* Task to complete: Go through the data and copy each line where the word "agent" shows up.

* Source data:
++++++

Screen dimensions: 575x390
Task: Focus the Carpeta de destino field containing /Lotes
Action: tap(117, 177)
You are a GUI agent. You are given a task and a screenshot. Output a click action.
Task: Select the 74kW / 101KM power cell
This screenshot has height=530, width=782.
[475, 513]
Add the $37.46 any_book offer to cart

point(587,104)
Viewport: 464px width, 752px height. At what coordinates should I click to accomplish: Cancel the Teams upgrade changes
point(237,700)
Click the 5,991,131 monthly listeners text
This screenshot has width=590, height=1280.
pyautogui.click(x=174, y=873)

++++++

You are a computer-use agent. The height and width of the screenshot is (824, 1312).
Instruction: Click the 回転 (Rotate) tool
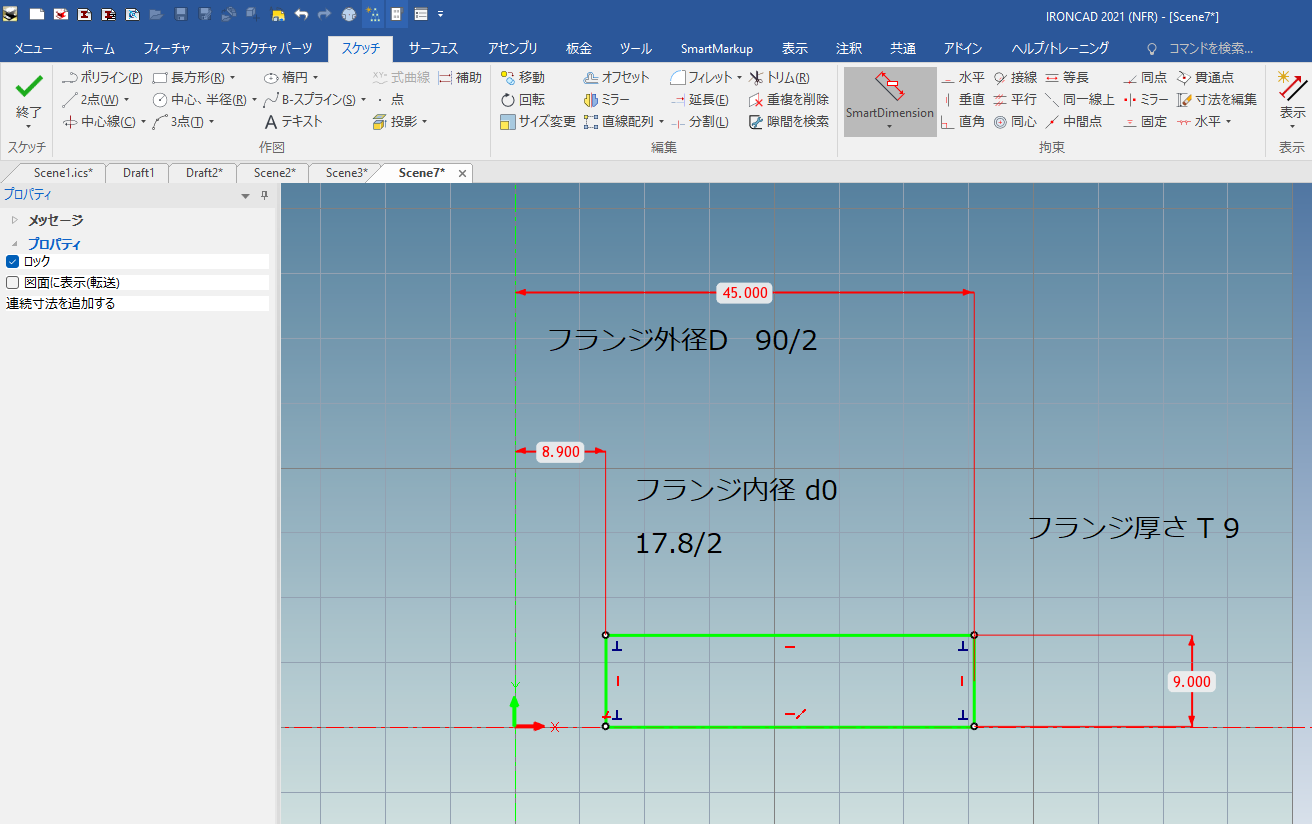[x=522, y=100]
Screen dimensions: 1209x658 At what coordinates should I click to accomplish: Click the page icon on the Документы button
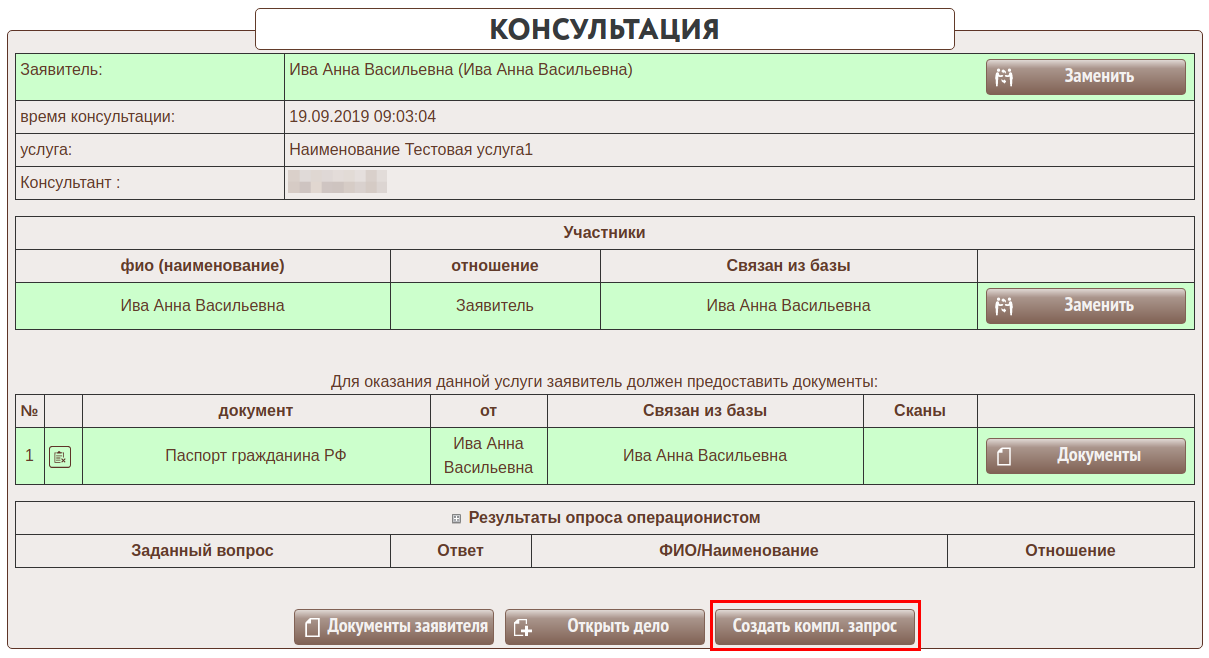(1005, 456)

++++++

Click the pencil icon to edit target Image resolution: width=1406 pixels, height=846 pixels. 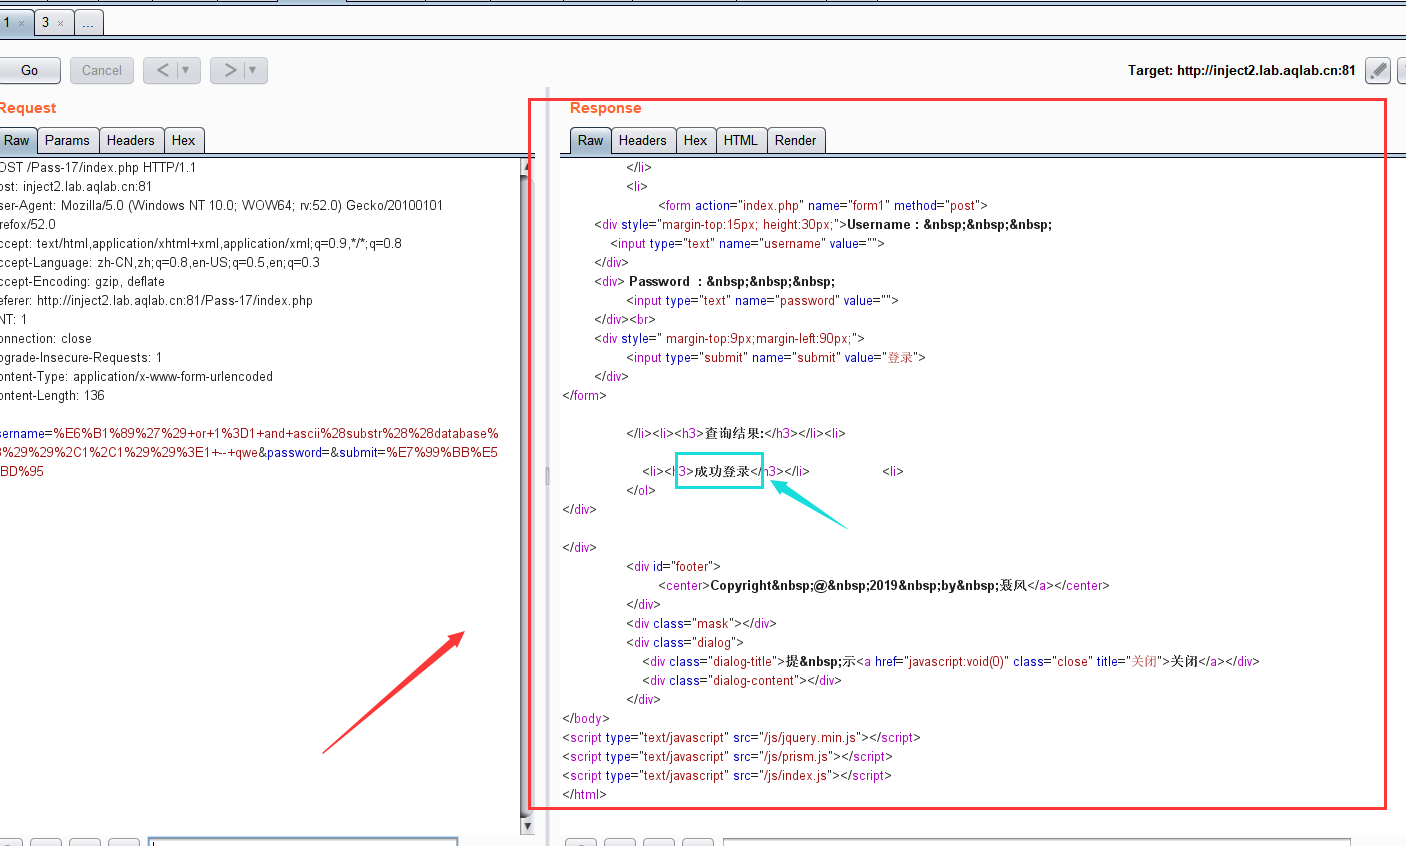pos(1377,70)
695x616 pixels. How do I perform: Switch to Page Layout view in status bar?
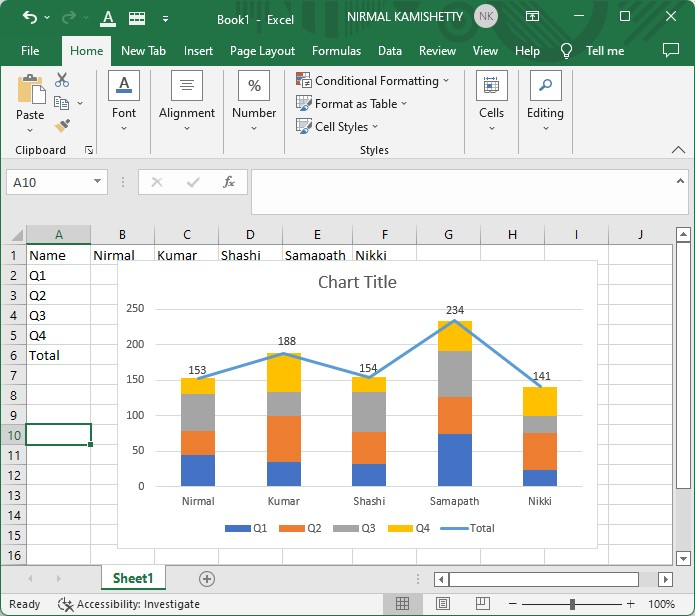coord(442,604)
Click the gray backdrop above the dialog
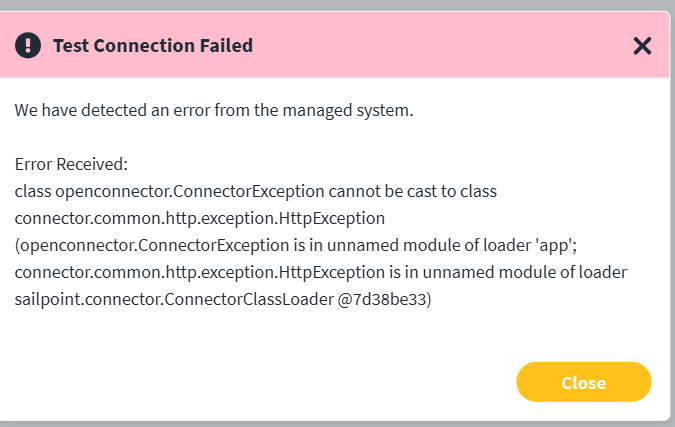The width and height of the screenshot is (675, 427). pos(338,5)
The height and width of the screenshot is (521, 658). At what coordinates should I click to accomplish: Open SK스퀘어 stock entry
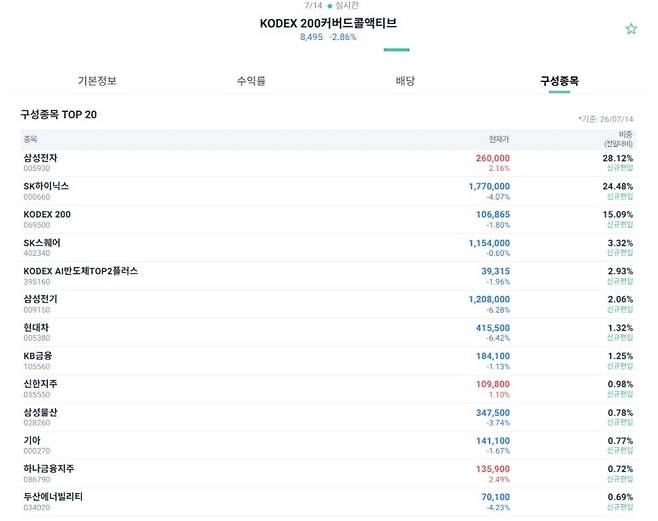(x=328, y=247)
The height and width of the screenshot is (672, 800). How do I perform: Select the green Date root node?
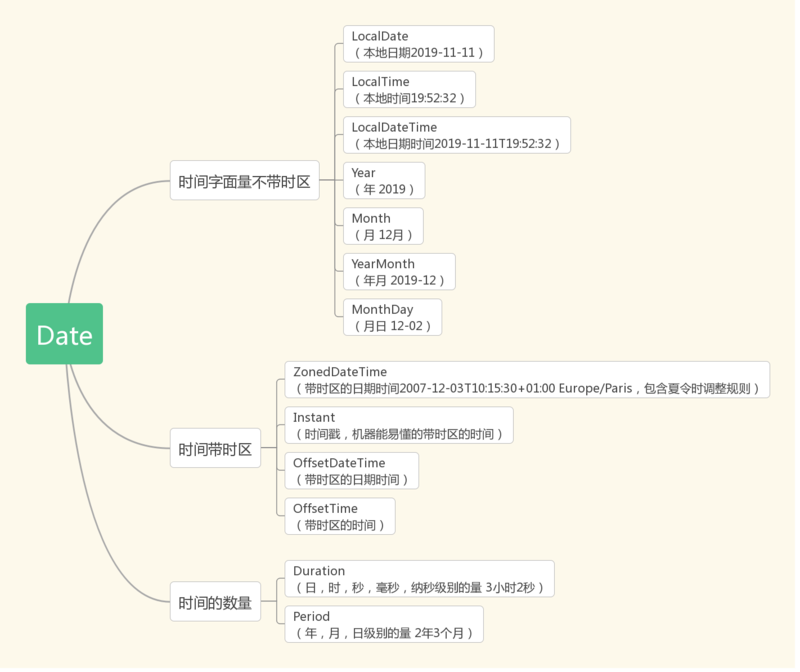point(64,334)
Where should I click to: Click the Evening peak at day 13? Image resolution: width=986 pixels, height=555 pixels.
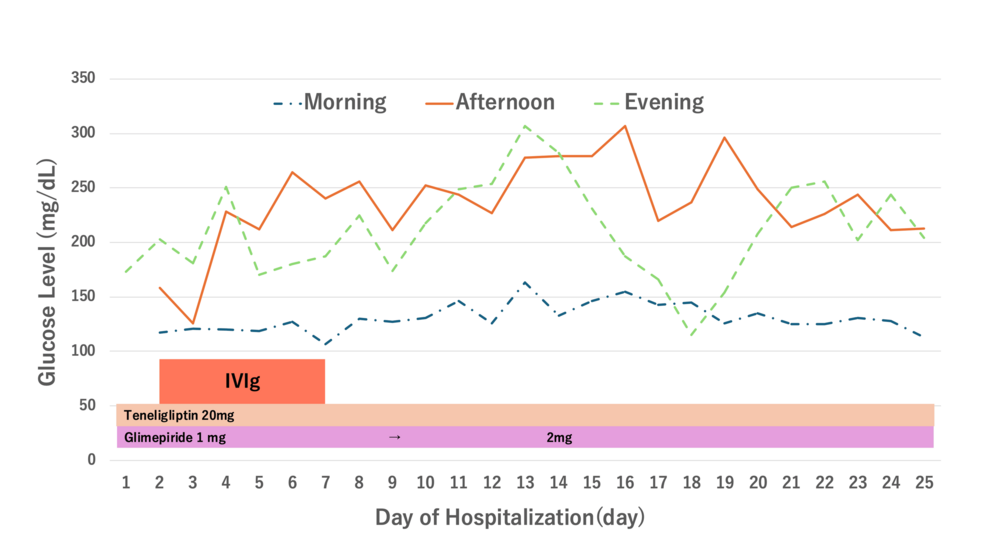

++++++

* Task output:
You are a GUI agent. You are given a task and a screenshot. Output a click action.
You are a computer-use agent. The height and width of the screenshot is (824, 1312).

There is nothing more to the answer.